Photo: Fang Pin-chao, Taipei Times
Hu called for the immediate resignation of committee Chairman Wellington Koo (顧立雄), who the party said was responsible for the committee’s questionable actions.
After it froze two KMT bank accounts and nine checks, the committee told the party to downsize its staff as a prerequisite for lifting the freeze, Hu said, accusing the committee of attempting to dictate the size of a political party.
“Even if the majority of people want the government to do something [about the KMT’s assets], the government has to do it legally, properly and constitutionally,” Hu said.
The government could legislate an act on political parties to replace the Act Governing the Handling of Ill-gotten Properties by Political Parties and Their Affiliate Organizations (政黨及其附隨組織不當取得財產處理條例) — a law that targets the KMT, he said.
The KMT, after it lost the Chinese Civil War and retreated to Taiwan in 1949, gave some of its assets to the state, he added.
“Although regrettably, there was a time when the party and the state were considered a single entity, which might not be right, but under those conditions the KMT brought with it gold reserves from China and gave it all to the government, despite the fact that they were primarily considered a party asset.
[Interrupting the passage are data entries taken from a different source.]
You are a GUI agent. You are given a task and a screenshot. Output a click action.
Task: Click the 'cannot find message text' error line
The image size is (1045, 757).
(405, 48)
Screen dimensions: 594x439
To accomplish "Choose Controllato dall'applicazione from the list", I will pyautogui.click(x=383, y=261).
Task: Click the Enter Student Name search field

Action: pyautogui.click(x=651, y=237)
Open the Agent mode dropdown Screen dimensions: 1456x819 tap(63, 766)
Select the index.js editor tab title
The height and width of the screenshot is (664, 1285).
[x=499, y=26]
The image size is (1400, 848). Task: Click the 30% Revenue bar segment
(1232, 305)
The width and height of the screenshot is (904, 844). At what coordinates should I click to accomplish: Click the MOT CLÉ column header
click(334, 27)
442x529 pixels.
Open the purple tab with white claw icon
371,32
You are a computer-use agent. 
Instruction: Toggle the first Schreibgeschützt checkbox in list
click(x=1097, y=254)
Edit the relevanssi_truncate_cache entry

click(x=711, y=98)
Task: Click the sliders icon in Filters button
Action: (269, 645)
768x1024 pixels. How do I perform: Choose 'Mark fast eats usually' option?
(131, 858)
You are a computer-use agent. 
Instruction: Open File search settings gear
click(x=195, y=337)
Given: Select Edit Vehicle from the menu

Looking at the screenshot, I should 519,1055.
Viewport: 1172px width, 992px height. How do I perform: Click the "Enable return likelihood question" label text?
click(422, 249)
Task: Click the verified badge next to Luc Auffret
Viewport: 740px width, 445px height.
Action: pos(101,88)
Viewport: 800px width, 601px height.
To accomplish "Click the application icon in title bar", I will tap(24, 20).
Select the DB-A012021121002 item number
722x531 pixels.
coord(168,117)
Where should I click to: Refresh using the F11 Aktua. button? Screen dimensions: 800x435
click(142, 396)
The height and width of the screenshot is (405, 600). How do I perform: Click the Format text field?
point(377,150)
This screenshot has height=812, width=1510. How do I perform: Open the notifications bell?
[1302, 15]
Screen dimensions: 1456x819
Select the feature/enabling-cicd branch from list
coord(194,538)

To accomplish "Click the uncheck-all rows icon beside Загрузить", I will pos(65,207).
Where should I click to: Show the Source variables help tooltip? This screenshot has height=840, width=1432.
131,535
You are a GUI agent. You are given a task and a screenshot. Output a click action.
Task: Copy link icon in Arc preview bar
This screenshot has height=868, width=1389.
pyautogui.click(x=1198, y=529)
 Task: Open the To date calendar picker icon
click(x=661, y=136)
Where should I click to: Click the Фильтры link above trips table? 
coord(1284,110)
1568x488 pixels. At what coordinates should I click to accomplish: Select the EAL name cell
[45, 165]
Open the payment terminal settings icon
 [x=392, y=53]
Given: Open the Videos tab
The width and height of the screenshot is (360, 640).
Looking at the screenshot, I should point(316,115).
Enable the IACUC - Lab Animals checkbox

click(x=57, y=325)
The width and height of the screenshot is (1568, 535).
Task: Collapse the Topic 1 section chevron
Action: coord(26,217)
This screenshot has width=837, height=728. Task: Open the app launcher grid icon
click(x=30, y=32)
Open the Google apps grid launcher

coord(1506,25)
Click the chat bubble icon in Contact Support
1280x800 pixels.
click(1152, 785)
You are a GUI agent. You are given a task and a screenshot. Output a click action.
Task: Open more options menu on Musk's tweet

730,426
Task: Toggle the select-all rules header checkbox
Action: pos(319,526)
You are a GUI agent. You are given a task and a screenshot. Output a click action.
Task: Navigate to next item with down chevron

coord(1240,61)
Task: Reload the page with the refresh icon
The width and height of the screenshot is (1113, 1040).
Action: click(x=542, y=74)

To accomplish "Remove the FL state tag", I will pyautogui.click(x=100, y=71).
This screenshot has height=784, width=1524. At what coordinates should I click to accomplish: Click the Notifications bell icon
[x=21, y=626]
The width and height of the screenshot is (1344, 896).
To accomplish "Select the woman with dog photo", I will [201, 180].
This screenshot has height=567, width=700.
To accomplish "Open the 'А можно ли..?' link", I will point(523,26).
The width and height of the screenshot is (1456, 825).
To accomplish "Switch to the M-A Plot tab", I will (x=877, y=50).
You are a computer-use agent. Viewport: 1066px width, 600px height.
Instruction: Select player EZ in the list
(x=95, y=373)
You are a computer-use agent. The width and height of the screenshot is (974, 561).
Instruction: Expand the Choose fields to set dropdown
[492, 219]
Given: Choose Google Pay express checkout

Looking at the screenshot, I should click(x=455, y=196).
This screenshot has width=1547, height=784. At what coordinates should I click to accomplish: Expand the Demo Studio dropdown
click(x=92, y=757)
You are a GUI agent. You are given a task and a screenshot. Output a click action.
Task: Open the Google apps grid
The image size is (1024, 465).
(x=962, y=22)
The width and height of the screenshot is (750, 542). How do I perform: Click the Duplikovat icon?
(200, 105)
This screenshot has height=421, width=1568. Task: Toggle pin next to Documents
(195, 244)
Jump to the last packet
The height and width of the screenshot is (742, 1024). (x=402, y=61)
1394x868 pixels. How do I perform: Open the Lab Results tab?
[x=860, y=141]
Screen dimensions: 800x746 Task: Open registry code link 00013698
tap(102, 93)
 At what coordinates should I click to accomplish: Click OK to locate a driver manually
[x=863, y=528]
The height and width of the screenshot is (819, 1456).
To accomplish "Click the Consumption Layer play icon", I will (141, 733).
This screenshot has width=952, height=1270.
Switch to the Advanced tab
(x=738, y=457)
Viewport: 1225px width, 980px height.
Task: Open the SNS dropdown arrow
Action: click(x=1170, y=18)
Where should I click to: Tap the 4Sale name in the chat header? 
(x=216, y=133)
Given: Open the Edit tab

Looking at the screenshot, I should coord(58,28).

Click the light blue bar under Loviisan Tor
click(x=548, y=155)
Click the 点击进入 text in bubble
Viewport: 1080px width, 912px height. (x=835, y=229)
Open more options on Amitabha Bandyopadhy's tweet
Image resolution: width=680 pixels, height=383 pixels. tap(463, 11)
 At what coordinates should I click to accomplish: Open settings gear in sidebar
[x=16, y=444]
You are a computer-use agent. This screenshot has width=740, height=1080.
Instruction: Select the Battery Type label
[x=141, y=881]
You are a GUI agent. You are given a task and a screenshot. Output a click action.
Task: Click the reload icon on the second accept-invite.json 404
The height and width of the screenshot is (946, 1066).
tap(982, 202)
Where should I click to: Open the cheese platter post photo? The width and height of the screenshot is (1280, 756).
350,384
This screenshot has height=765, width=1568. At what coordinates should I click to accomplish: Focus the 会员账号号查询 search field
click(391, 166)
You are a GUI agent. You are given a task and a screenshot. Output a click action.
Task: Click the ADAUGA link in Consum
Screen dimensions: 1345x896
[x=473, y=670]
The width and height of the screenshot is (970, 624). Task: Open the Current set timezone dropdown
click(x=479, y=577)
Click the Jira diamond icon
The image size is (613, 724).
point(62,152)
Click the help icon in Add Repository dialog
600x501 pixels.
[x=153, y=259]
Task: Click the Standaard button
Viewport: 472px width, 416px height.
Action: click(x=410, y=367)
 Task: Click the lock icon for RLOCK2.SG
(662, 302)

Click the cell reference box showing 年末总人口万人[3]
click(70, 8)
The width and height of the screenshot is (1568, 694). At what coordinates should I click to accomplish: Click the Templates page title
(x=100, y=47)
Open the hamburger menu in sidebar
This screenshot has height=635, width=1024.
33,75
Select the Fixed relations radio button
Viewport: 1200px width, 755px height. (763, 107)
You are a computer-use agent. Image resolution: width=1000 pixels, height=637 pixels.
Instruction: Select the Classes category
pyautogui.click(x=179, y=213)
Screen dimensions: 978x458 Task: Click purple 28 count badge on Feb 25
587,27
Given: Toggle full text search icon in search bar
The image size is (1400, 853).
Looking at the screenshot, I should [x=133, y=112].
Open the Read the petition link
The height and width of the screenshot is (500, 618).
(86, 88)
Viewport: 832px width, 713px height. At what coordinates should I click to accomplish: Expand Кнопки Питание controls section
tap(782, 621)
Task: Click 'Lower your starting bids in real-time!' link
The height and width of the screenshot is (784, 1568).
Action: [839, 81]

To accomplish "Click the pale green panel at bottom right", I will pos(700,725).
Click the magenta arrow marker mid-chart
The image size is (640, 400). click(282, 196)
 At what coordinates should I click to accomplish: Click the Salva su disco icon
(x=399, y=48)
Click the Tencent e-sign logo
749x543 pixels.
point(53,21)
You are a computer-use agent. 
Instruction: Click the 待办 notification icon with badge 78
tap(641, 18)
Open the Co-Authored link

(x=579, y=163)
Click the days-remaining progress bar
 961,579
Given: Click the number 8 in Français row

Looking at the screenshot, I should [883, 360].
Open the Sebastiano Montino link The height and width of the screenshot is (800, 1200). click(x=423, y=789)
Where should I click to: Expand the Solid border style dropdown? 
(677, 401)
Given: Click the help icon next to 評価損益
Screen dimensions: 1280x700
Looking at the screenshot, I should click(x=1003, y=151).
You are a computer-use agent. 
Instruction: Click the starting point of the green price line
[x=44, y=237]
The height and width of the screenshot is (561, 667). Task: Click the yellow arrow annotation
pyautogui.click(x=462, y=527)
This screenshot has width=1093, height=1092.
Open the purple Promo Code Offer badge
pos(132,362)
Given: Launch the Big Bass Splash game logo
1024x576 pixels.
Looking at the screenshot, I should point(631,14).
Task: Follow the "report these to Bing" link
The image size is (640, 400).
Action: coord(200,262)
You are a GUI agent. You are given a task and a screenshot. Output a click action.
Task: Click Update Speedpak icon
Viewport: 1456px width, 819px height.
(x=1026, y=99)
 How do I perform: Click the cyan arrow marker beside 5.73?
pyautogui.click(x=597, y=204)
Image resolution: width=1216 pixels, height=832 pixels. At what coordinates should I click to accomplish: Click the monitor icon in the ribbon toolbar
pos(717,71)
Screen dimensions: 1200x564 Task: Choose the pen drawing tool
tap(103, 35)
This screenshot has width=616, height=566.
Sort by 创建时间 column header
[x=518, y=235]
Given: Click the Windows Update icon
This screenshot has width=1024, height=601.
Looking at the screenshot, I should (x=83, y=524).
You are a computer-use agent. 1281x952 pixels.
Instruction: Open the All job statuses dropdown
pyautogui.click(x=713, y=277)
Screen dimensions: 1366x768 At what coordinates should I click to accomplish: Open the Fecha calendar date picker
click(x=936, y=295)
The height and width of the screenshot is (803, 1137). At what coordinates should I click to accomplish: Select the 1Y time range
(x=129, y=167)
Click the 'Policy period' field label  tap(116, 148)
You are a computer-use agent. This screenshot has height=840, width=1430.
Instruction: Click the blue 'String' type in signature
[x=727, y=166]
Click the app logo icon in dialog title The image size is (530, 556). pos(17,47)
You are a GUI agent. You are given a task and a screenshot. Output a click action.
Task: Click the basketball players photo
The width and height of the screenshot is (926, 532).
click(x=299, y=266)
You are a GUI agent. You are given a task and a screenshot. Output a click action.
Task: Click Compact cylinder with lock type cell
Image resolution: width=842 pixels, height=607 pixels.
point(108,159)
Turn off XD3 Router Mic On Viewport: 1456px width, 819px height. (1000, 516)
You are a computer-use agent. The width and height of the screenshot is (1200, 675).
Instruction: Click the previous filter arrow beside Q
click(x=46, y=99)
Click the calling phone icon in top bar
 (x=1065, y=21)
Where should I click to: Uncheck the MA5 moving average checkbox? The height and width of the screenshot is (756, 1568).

They include treasures in the National Palace Museum,” Hu said.
“The sole motivation of the act is to destroy the KMT by unconstitutional and illegal methods,” KMT head of foreign media and international affairs Eric Huang (黃裕鈞) said.
“The committee is extremely partisan and operates outside of Legislative Yuan oversight,” Huang said.
A fair, bipartisan system and the stability of the financial system could be destroyed as a result of the committee’s actions, as the KMT’s role as an opposition party could be weakened and investor confidence could be undermined, he said.
The party has voluntarily given up 216 properties worth about NT$4.8 billion (US$148.57 million), and the KMT placed its shares of Central Investment Co (中央投資) and Hsinyutai Co (欣裕台) — two KMT-owned holding companies that the committee identified as KMT affiliates whose assets could be confiscated — in trust in 2006, and the two companies have since functioned independently of the KMT, Huang said, questioning the committee’s recognition.
Huang also cited court rulings in favor of the party — including verdicts that suspended the committee’s orders to freeze KMT accounts and confiscate the two holding companies — to challenge the committee’s disposition.
Committee spokeswoman Shih Chin-fang (施錦芳) said the committee was founded because the judicial system cannot deal with the KMT’s public properties.